Case in point: Today, CNNMoney.com released a news article with the headline:

Worst Year for Jobs Since ‘45

While it is very true that more jobs were lost in 2008 than in any year since 1945, the article and the headline portray an even more negative view than reality. How is this?

Consider that the U.S. population was just under 140 million in 1945 and that the population is just over 300 million at the beginning of 2009. The CNNMoney.com story used the number of jobs lost (2.6 million) alone without full consideration of the relation to population size. One brief comment suggests:

We have a bigger economy now, but even on a proportional basis, the last months have been the worst since [1945].

Let’s do the math and see if, on a proportional basis, the year of 2008 was as bad as, or close to, 1945.

Let’s do the math with the following figures adjusted against my argument: We’ll say only 2.5 million jobs lost in 1945 with a population of 140 million, which is a little more than the population was and a little less than the real job losses. We’ll then say that 2.7 million jobs were lost in 2008 and the population was 300 million, which is a little less than the population was and a little more than the real job losses. In other words, I’m skewing the calculation in favor of the CNNMoney.com article and not in favor of my argument.

Here’s the end result: In 1945, 1.78 percent of the population had lost a job. In 2008, .9 percent of the population had lost a job. As you can clearly see, when the numbers are evaluated based on the real people being impacted, 1945 was nearly twice as bad. Even if we say that a larger percentage of the living population is in the retirement age today, the numbers don’t change much. For example, if we take 50 million out of the 300 million in order to simulate an environment that is socially more like 1945, we end up with 1.08 percent of the population losing a job.

I could introduce other arguments, such as the fact that there are far more two person income households today than there were in 1945 and that this fact makes the 1945 job losses even worse still, but I will cease with my comments and turn to a positive note.

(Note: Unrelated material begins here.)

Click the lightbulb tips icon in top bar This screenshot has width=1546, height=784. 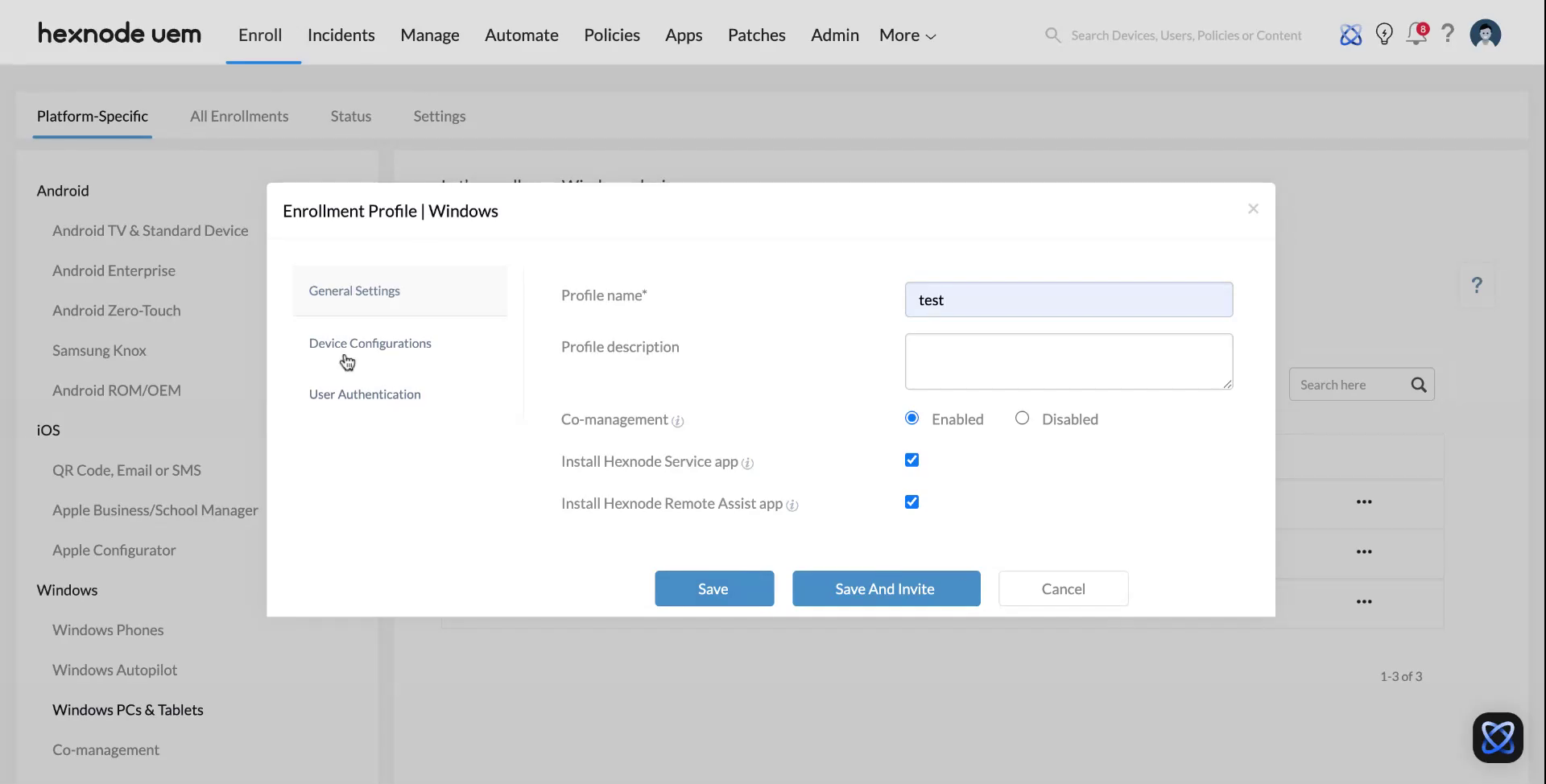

Please, do not take my comments to mean that we should not be both thoughtful and prayerful for those who have suffered a job loss. On the contrary, I’ve lost jobs in the past and I know the pain and emotional roller coaster that a job loss creates. However, my argument is simply that we should not allow the media to beat us down and make us more hopeless than we need to be. I look at my books as just one way that I can help IT professionals improve their careers and, as usual, if you need my help, please email me and I’ll be glad to provide any advice and technical information that I can. The offer is particularly important to those who may have suffered a job loss. That’s why I give you my email in the books and I do indeed mean it when I say I’ll help.

Be confident. Be hopeful. Don’t be naïve. Face reality. The economy is not as good as it once was. Here’s the question to ask: In this weakened and possibly still weakening economy, what kind of person will be employable and how do I become that person as fast as I can? With a hopeful vision of the future, we can climb out of the pit of emotional turmoil that so often accompanies job loss.

Here’s what I like to do: Remember what it was like 16 years ago (we haven’t seen a 7.2% unemployment rate in that long) and realize that I survived. At least it places the numbers into a reality – mine from 16 years ago. This also causes my mind to spin in new directions and realize that all four of my children have come along in those 16 years too – that gives me joy.